A good breeze was blowing down the canal from the west and I pedaled in that direction. A quarter mile from the boat launch the canal intersects another canal, which runs north/south. Once I reached that intersection, I let the wind blow my kayak slowly to the east, back toward the boat ramp. There's a line of submerged weeds a few feet from the shoreline and I cast my popper close to the weeds and let the sink tip line pull it down a few feet once it cleared the weed line. Within the first ten minutes I had brought to the boat two sunfish and a mayan cichlid, another of south Florida's exotic species of fish.
That action pretty much continued throughout the rest of the afternoon. I worked both shorelines of the east/west canal and also spent some time on the larger, north/south canal, where I saw quite a large fish come up and take something off the surface. I didn't get a good enough look at it to identify it. I'm hoping it was a peacock bass. The peacocks I've caught in that area in the past year or so have been on the small size. If what I saw yesterday was a peacock, that would be very encouraging indeed.
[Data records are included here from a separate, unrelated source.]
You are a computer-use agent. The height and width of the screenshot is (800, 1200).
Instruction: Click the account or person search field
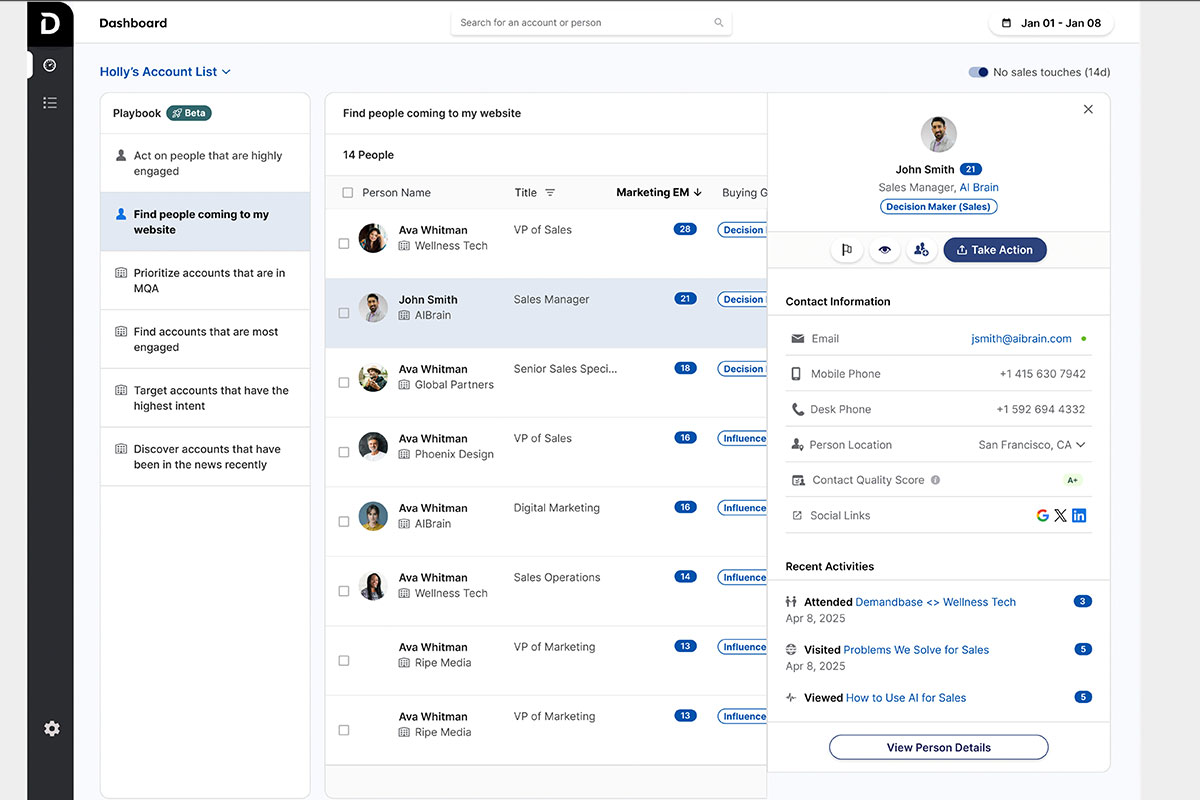point(590,23)
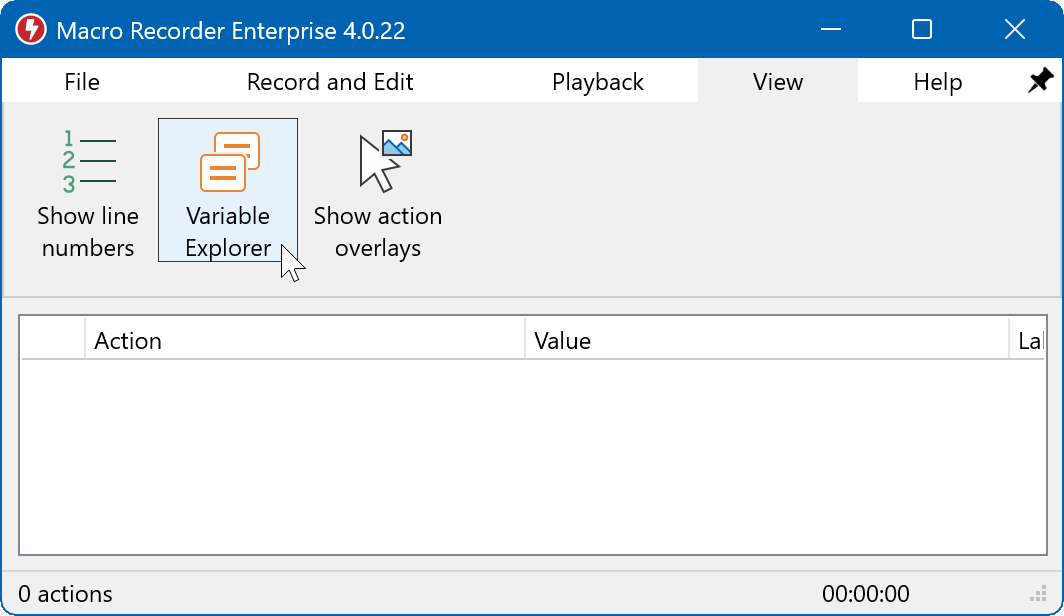This screenshot has width=1064, height=616.
Task: Click the resize grip in status bar corner
Action: (x=1036, y=594)
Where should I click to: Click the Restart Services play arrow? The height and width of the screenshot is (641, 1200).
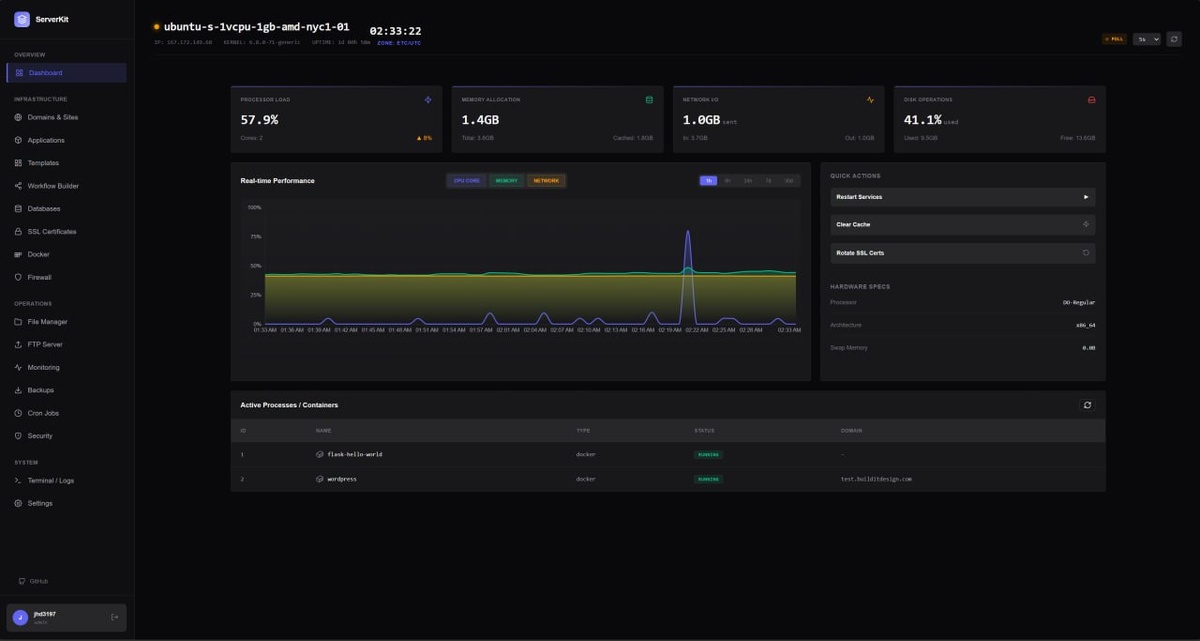click(x=1086, y=197)
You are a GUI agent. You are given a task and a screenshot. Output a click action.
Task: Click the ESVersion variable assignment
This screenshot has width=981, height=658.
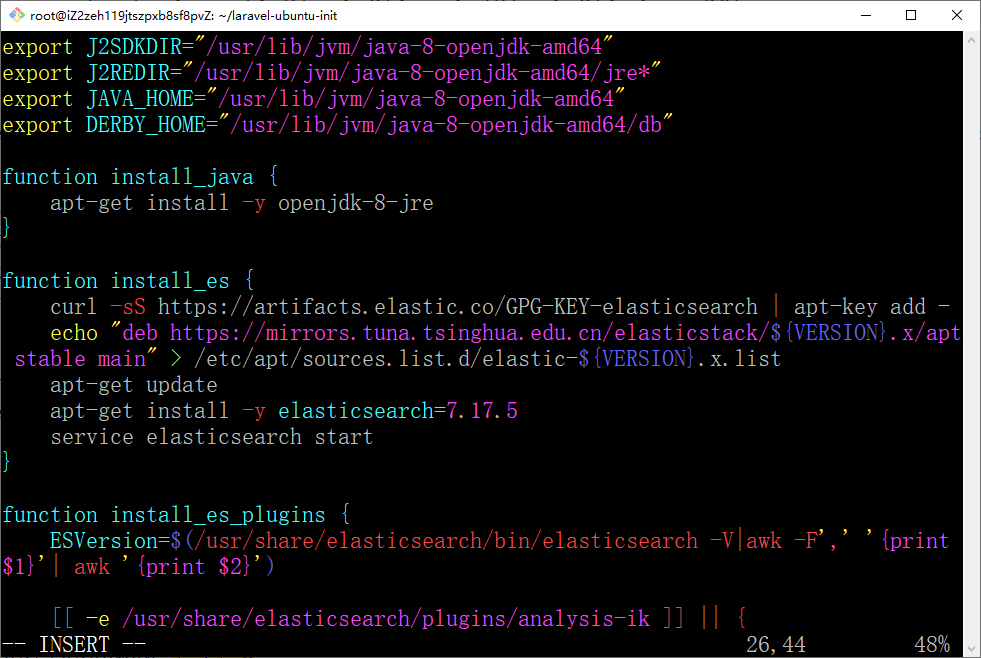click(x=104, y=541)

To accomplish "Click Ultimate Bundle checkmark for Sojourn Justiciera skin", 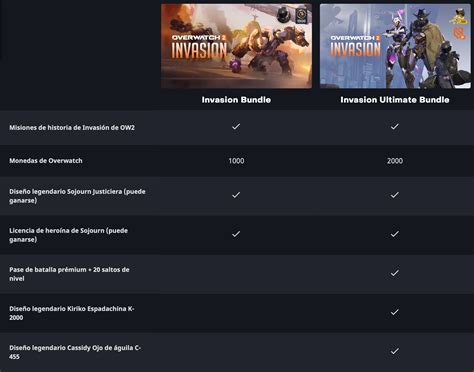I will click(x=395, y=195).
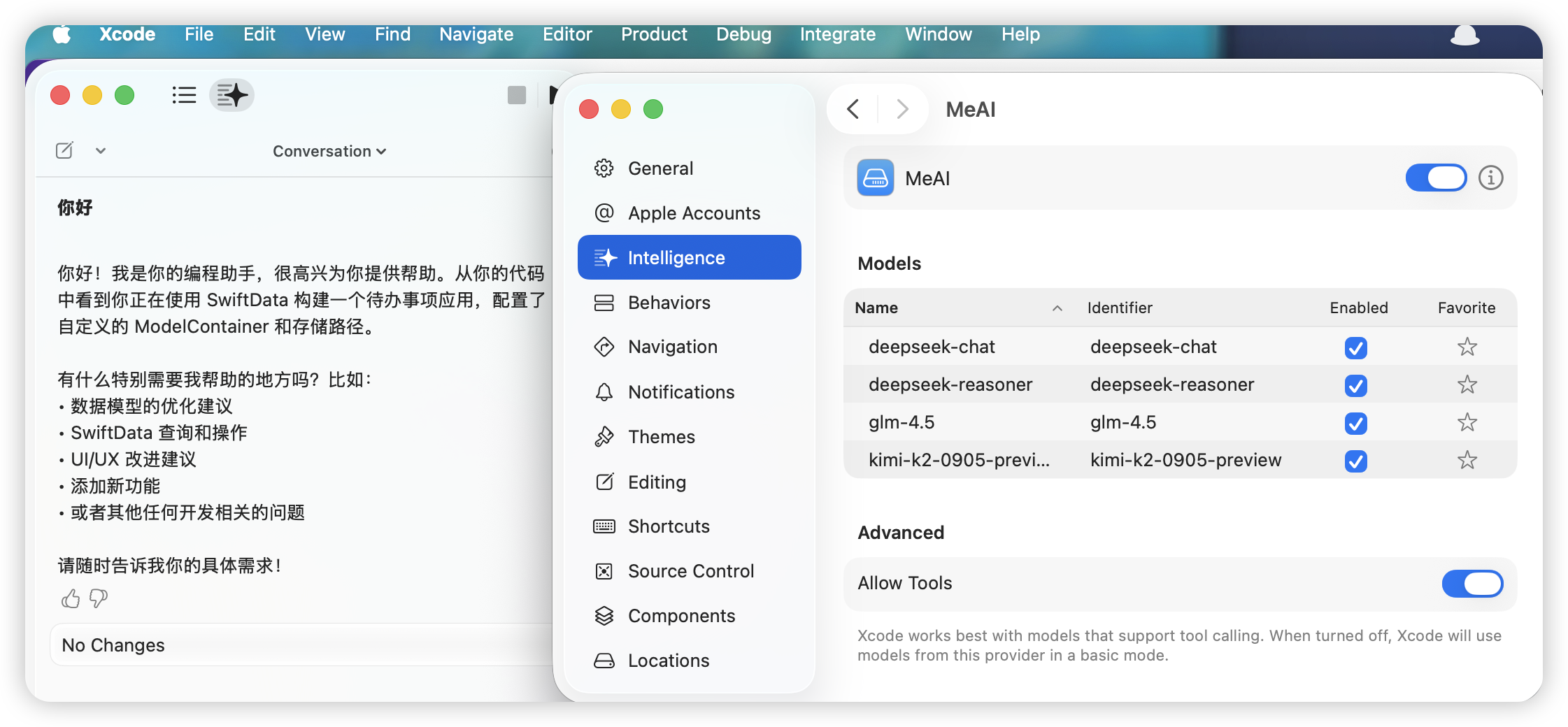Give thumbs up to the response
Viewport: 1568px width, 727px height.
71,598
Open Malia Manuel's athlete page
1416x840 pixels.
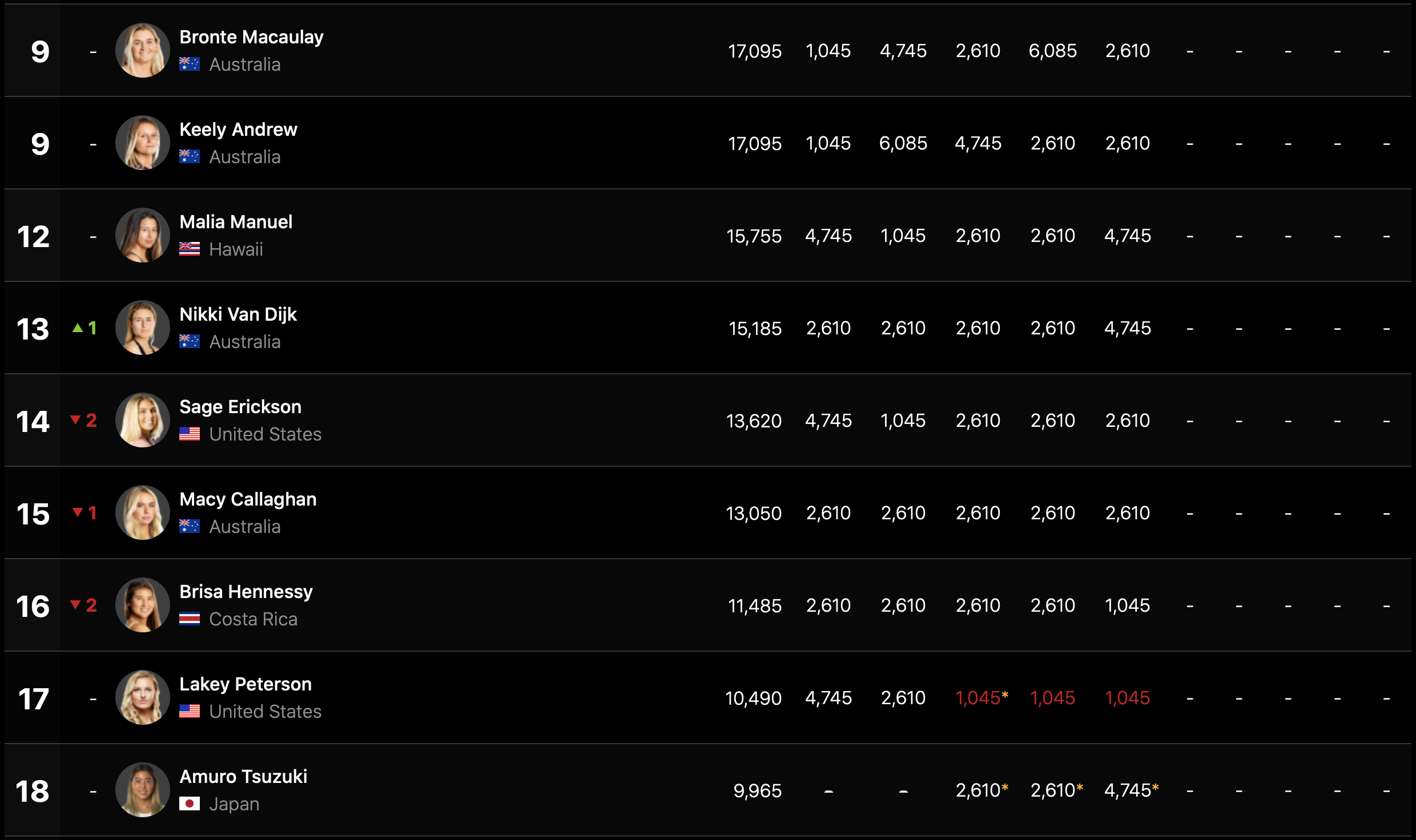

I lost what would have been the biggest fish of the day when it came "unbuttoned" while I was dragging it up to the surface after an extended fight. I never managed to get a look at it, so I can't say what it was. The biggest fish I did get into the boat was a largemouth bass that was around 15-16 inches. There are bigger fish than that in those waters but when I'm pulling in fish after fish on a fly rod using a surface fly, I'm not gonna complain that none were monsters.
I headed back to the boat ramp around 5:30. There was caution tape across one of the two ramps and as I drew closer I saw that a boat lay submerged and upside down just off the end of the ramp. That was definitely not there when I first put in at two o'clock. Apparently, someone had had a disaster of a boat launch since I had pedaled away from the area. Two young men were launching wave runners from the other ramp. I managed to get my kayak up and over the submerged boat and onto my trailer. The wave runner guys meanwhile were gunning their engines out in the canal, creating huge waves that they then ran up and over, as they circled around and around like they were practicing for a stunt wave-runner team. Every fish for a mile in either direction would have been freaked by the roar of their engines and the turbulence they were creating. I'm just glad I came in off the water before the wave-runner guys got out onto it.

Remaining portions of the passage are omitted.